◆ Set exercise
Reproduce the listing below line for line, leaving out every picture.

◆ Records shown
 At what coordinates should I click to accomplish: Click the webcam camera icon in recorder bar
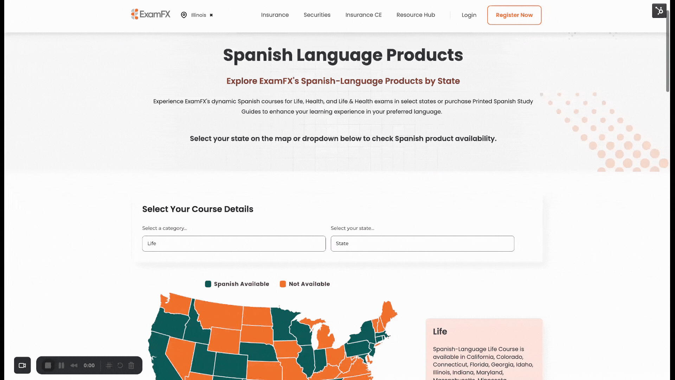pyautogui.click(x=22, y=365)
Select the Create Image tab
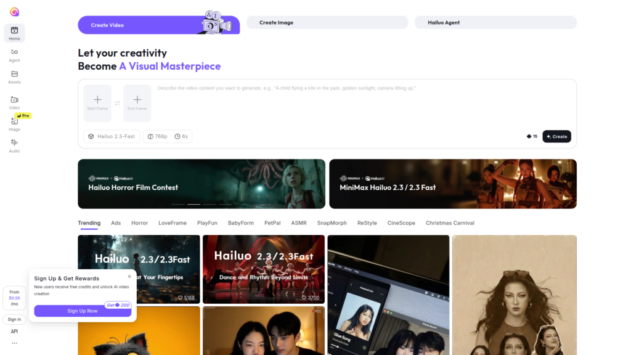 [327, 23]
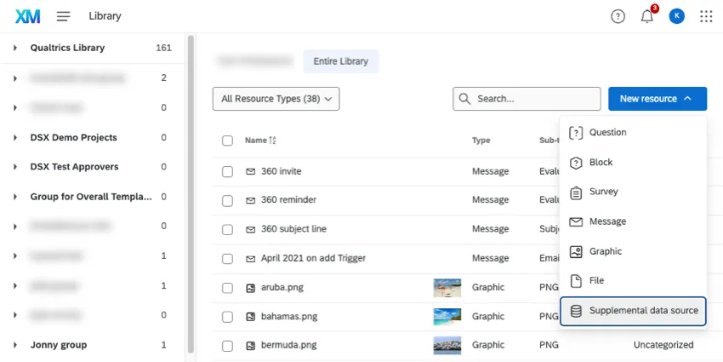Click the New resource button

[x=657, y=99]
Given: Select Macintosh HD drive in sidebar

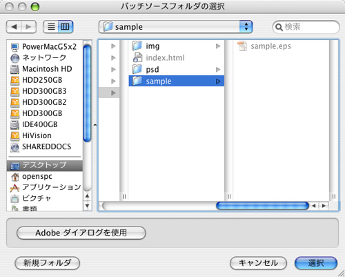Looking at the screenshot, I should click(x=41, y=68).
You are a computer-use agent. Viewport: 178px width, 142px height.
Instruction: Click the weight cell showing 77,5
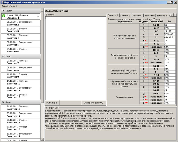coord(170,103)
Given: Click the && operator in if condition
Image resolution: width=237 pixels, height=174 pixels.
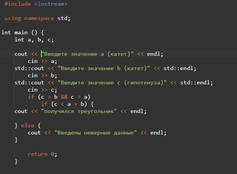Looking at the screenshot, I should (x=64, y=97).
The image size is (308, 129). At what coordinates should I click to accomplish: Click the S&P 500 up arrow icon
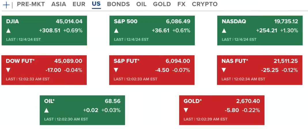(x=116, y=31)
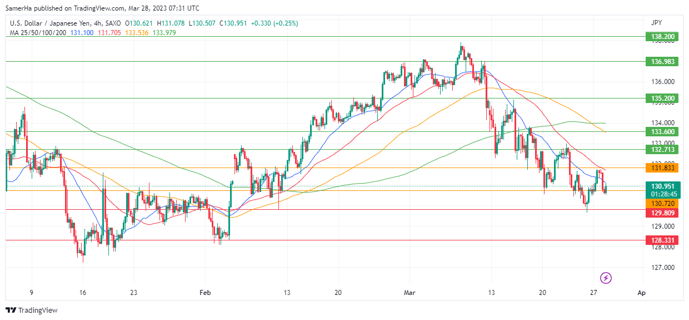
Task: Click the Mar date on time axis
Action: [x=410, y=292]
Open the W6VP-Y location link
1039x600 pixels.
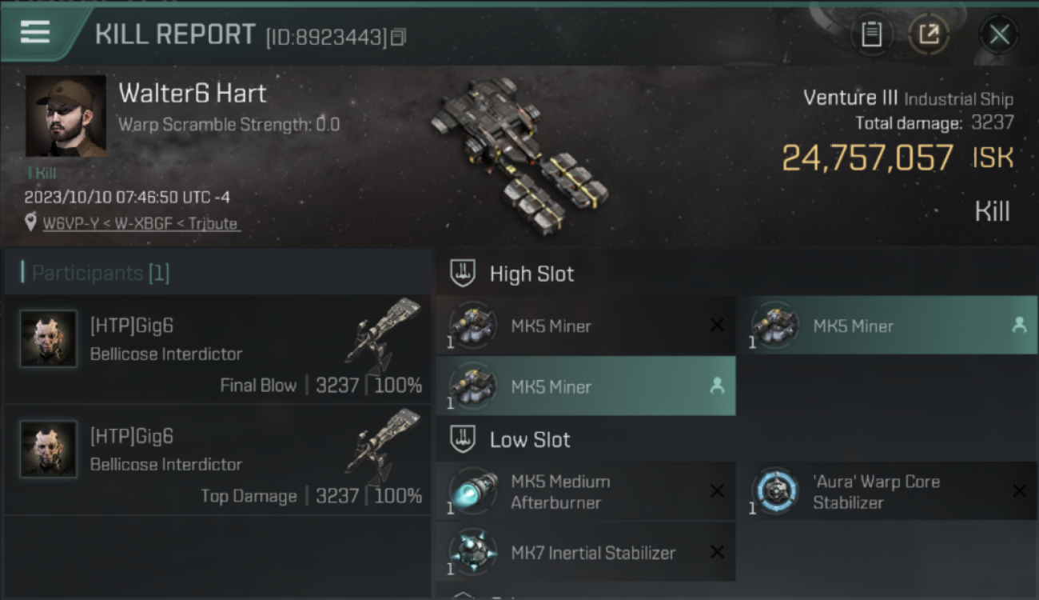pos(141,223)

◆ Answer for the task
 At what coordinates should I click to accomplish: Click the webcam camera icon in recorder bar
pyautogui.click(x=22, y=365)
Select the Create Image tab
 [327, 23]
Click the New resource button

[x=657, y=99]
Given: Select Macintosh HD drive in sidebar

Looking at the screenshot, I should click(x=41, y=68).
You are a computer-use agent. Viewport: 178px width, 142px height.
Instruction: Click the weight cell showing 77,5
coord(170,103)
Given: Click the && operator in if condition
Image resolution: width=237 pixels, height=174 pixels.
Looking at the screenshot, I should (x=64, y=97).
The image size is (308, 129). At what coordinates should I click to accomplish: Click the S&P 500 up arrow icon
(x=116, y=31)
Task: Click the Mar date on time axis
Action: [x=410, y=292]
Open the W6VP-Y location link
1039x600 pixels.
pos(141,223)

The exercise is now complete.